Unfortunately Gillian was too preoccupied to notice this unusual affinity for Mother Nature on the part of her niece. Besides, the aforementioned glorious sunshine was contributing to the monstrous headache.

“You know perfectly well you shouldn’t be out here alone. But I suppose it is useless to try to stop you. I don’t suppose Letty has any faith in my chaperoning abilities anymore.”

“I don’t suppose she does,” Felicity agreed cheerfully.

“Hmmph!” Gillian was too weary and irritable to argue further. “I’ll be out directly. I know precisely what I want, and I don’t doubt they will not have it. Do not talk to strangers, Felicity.”

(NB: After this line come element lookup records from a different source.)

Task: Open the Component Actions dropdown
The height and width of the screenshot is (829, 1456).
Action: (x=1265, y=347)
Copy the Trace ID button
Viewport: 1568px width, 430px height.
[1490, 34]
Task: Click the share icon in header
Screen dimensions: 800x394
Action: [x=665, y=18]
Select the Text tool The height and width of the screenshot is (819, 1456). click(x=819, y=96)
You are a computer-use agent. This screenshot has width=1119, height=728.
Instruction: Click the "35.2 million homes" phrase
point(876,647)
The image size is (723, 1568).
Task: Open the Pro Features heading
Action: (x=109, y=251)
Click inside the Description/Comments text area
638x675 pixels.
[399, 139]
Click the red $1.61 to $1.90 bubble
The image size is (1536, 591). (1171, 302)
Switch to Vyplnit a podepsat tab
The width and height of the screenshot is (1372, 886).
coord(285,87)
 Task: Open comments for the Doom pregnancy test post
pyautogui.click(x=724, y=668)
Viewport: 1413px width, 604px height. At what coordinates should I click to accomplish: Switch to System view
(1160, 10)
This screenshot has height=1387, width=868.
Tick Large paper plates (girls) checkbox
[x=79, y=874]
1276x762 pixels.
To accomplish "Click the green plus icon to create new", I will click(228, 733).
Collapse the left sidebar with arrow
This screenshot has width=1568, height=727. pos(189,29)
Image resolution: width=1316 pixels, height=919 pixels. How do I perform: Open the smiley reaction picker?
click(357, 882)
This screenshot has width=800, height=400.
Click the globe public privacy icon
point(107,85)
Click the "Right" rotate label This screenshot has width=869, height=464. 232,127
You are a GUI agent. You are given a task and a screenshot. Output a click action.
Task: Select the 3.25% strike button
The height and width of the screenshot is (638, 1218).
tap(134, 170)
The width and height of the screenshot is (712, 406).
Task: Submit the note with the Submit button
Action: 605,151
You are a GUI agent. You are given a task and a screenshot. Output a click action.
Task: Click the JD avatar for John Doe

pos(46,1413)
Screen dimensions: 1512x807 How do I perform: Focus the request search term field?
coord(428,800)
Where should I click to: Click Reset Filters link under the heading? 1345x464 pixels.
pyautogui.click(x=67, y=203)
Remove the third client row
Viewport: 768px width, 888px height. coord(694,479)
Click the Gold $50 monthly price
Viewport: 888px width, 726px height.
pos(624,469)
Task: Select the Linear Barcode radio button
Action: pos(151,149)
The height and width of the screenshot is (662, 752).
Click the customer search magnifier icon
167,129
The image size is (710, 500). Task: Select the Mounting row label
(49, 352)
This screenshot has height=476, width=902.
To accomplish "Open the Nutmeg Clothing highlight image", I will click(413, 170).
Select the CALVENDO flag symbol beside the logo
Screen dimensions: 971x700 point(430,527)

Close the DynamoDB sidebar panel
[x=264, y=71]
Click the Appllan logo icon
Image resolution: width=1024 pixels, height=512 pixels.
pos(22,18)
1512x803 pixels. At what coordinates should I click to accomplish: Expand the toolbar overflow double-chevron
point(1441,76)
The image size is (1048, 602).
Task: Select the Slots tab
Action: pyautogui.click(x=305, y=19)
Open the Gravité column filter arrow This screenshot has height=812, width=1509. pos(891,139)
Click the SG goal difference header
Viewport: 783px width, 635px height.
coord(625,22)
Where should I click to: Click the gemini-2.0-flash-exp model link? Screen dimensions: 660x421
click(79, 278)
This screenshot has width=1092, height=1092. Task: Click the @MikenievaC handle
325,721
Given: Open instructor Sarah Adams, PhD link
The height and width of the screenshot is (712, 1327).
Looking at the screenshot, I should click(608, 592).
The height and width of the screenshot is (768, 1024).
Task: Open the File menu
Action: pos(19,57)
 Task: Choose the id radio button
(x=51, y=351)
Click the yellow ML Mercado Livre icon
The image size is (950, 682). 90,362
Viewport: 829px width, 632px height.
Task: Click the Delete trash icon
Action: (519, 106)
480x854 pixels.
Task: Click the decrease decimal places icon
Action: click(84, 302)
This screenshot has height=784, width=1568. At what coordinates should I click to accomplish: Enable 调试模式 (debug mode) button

It took Gillian rather longer to find the book she was seeking, an unusual treatise on lives of monkish contemplation, but at last success was hers. With a feeling of foreboding, the leather-bound volume in her hand, she dashed out the door, her sharp eyes searching the street for her ingenuous niece.

With a sinking feeling Gillian finally discovered her, slender arm entwined through a gentleman’s strong, broadcloth one, her pretty face smiling up as she chattered on at breakneck pace, her eyes fluttering up in a manner that Gillian had come to recognize as Felicity Flirting.

“Blast!” she said under her breath, weaving her way through the passersby on the way to her niece’s rescue. “I cannot leave the child alone for a moment. She’s even worse than I am.”

She was almost upon them when Felicity turned, greeting her aunt with innocent charm as she retained her grip on the gentleman’s arm. “Aunt Gillian!” she cried. “Look who I have found this morning. Was there ever such a fortunate happenstance?”

The tall figure turned, the arm tried to detach itself from Felicity’s limpet grip, and Ronan Blakely, Lord Marlowe, bowed with his customary grace, the faint trace of a quizzical smile in his dark green eyes.